Operating level boost:  Operating margins improved by 110 basis points in 2CY05. Lower raw material cost and other expenses as a percentage of sales were largely responsible for the margin improvement. The increasing share of outsourcing (export sales) and better product mix, which was possible due to strong focus on strategic brands also played its part in margin improvement.

Subdued bottomline:  The gains made by Aventis on the back of strong revenues and operating margin improvement was offset by a higher tax outgo. As a result, the bottomline recorded a marginal 2% YoY growth. Even a 33% YoY rise in other income did not help the company boost its bottomline.

Over the last few quarters:  There has been a consistency in Aventis’ revenues with the exception of 1QCY05, wherein sales had taken a hit. On the operational front, margins have also consistently been well above the 25% level due to its focused business interest.

Quarterly trends
(%) 1QCY04 2QCY04 3QCY04 4QCY04 1QCY05 2QCY05
Net sales growth 16.0% 5.5% 13.1% 14.6% 3.8% 15.8%
Operating profit margin 24.0% 28.0% 33.6% 30.6% 26.9% 29.1%
Net profit growth 68.4% 43.1% 62.8% 33.6% -26.3% 2.4%

What to expect?
At the current price of Rs 1,400, the stock is trading at a price to earnings multiple of 27.9 times its annualised 1HCY05 earnings, which is at the higher end of the valuation spectrum. The management has declared a dividend of Rs. 3.5 per share (dividend yield of 0.2%). Apart from the domestic market, which seems to be doing pretty well, Aventis has an opportunity to scale up the contribution from exports in the future i.e. outsourcing to the parent. In fact, Aventis is the only MNC pharma major, which has a clear-cut strategy on outsourcing.

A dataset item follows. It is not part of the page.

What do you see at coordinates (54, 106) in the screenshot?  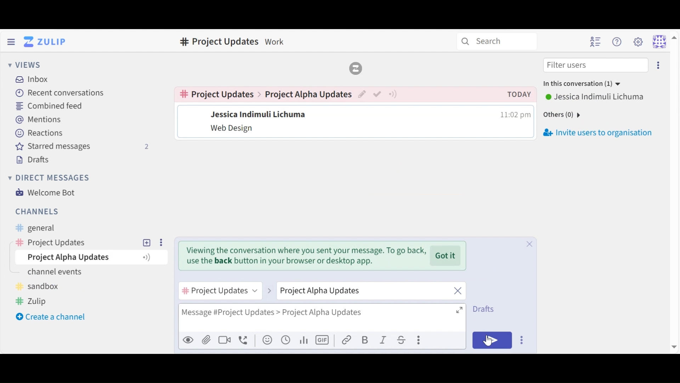 I see `Combined feed` at bounding box center [54, 106].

The company is also aggressive as far as launching new products are concerned and will therefore be a major beneficiary in the patent regime when a slew of new products will be unveiled for the Indian markets. The company has also undertaken several brand awareness initiatives over the years, which will augur well in terms of increased visibility for their products. We remain positive on the company from a long-term perspective.